Please set down every line of the records below exactly, without the pictures.
+++ Material provided +++
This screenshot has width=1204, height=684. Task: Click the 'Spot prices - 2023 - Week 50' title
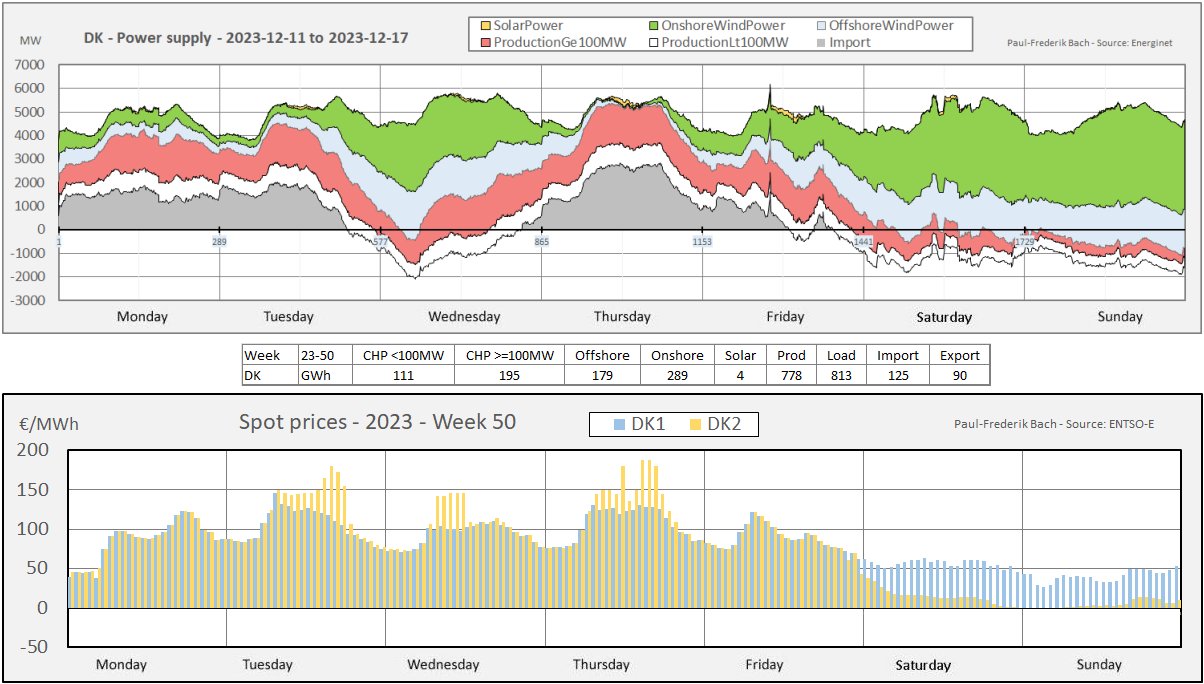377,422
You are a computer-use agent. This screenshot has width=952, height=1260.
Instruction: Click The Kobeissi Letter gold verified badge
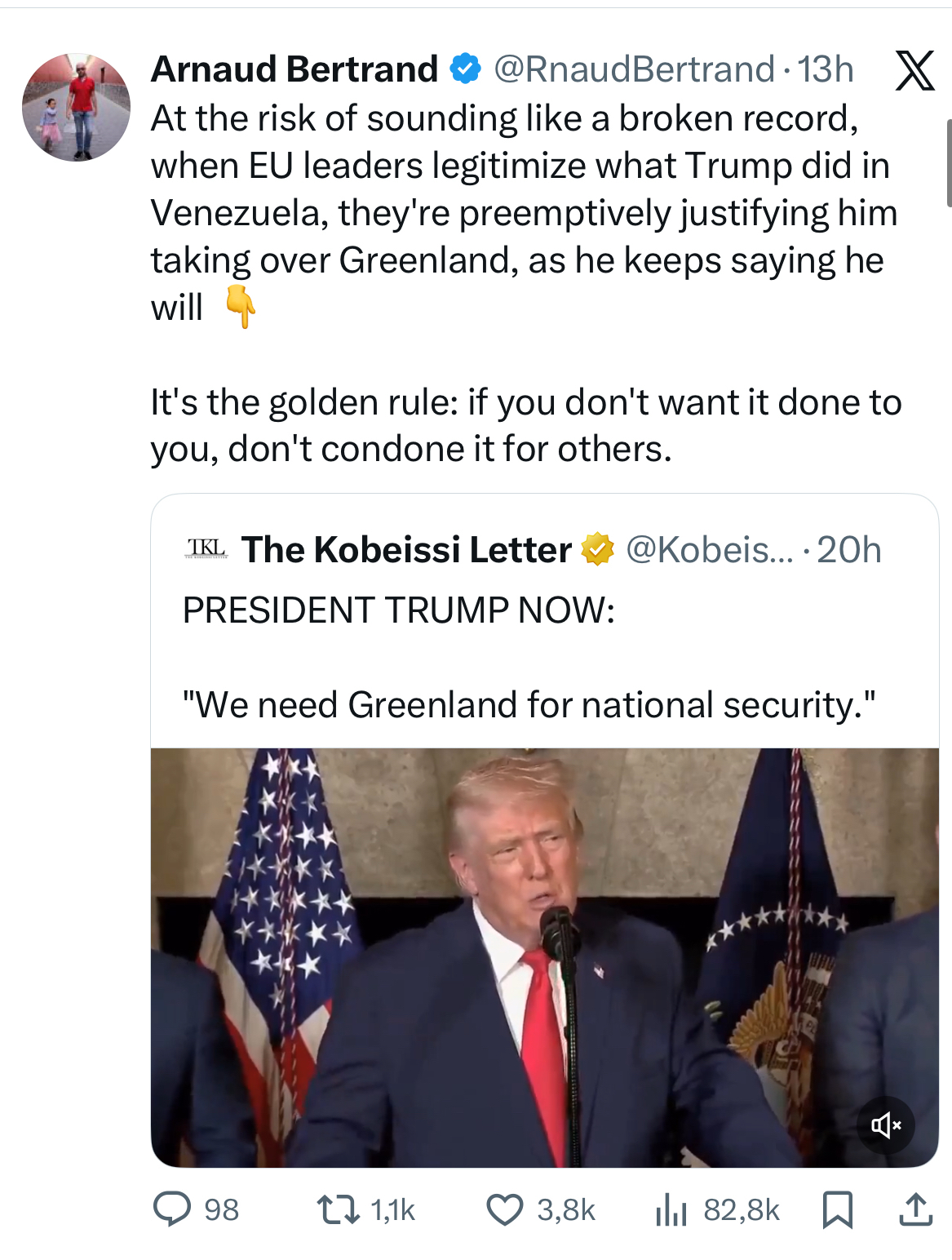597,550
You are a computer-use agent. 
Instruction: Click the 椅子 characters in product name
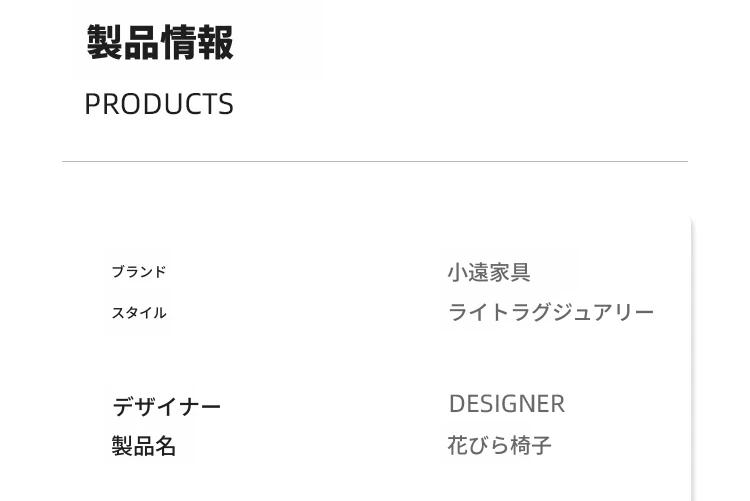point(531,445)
+++
Written answer:
This screenshot has width=1204, height=684. Task: Click the 'Spot prices - 2023 - Week 50' title
377,422
You are a computer-use agent. This screenshot has width=952, height=1260.
Instruction: Click The Kobeissi Letter gold verified badge
597,550
You are a computer-use agent. 
Instruction: Click the 椅子 characters in product name
point(531,445)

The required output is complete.